▸ Text block:
-- Opening Marker --
Man arrested for selling teenage girl to China

By Hai Binh   December 24, 2020 | 10:44 pm PT
Man arrested for selling teenage girl to China
Cut Van Ut at a police station in Nghe An Province. Photo courtesy of the police.
The Nghe An Province police have arrested a man for allegedly tricking a 14-year-old girl and trafficking her to China.

Cut Van Ut, 32, of Tuong Duong District faces charges of child trafficking.

According to investigators, he was hired by a Vietnamese woman living in China, identified only by her given name, Van, to traffic women to her.

For every woman he sent, Ut was to be paid VND5 million ($216.24).

In April last year he met a 14-year-old ethnic Khmu girl, whose identity has not been disclosed to protect her, in a remote commune in the central province's Ky Son District.

She had dropped out of school.

Ut told her he had contacts and could get her a job with decent wages in southern Vietnam. The girl believed him and agreed to leave home with him.

He then sent her straight to Van in China, and she sold her to a Chinese family for VND140 million for marriage to a man in that family.

A year later the girl was rescued with help from the Blue Dragon Children's Foundation, a Hanoi-based nonprofit that works to rescue Vietnamese women and girls trafficked to China for the sex trade and forced labor.

The girl was brought back to Vietnam early this month and sent to a Covid-19 quarantine facility before being reunited with her family on Thursday.
-- Closing Marker --
▸ Things to do:
**1)** Based on the news report about the trafficking arrest, do these statements agree with the text? Answer yes or no for each, quoting the deciding words. (a) Ut was to be paid VND5 million for every woman he sent. (b) The girl was still attending school when Ut met her. (c) The nonprofit that helped rescue the girl is based in Ho Chi Minh City.
**2)** According to the news report about the trafficking arrest, where was the girl sent after she returned to Vietnam and before she was reunited with her family?

▸ Available data:
-- Opening Marker --
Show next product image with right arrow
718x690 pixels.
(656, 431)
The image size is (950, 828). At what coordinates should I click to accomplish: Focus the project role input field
-- Closing Marker --
▸ Answers for the tasks:
**1)**
(a) Yes: "For every woman he sent, Ut was to be paid VND5 million ($216.24)."
(b) No: "She had dropped out of school."
(c) No: "a Hanoi-based nonprofit"

**2)** She was sent to a Covid-19 quarantine facility.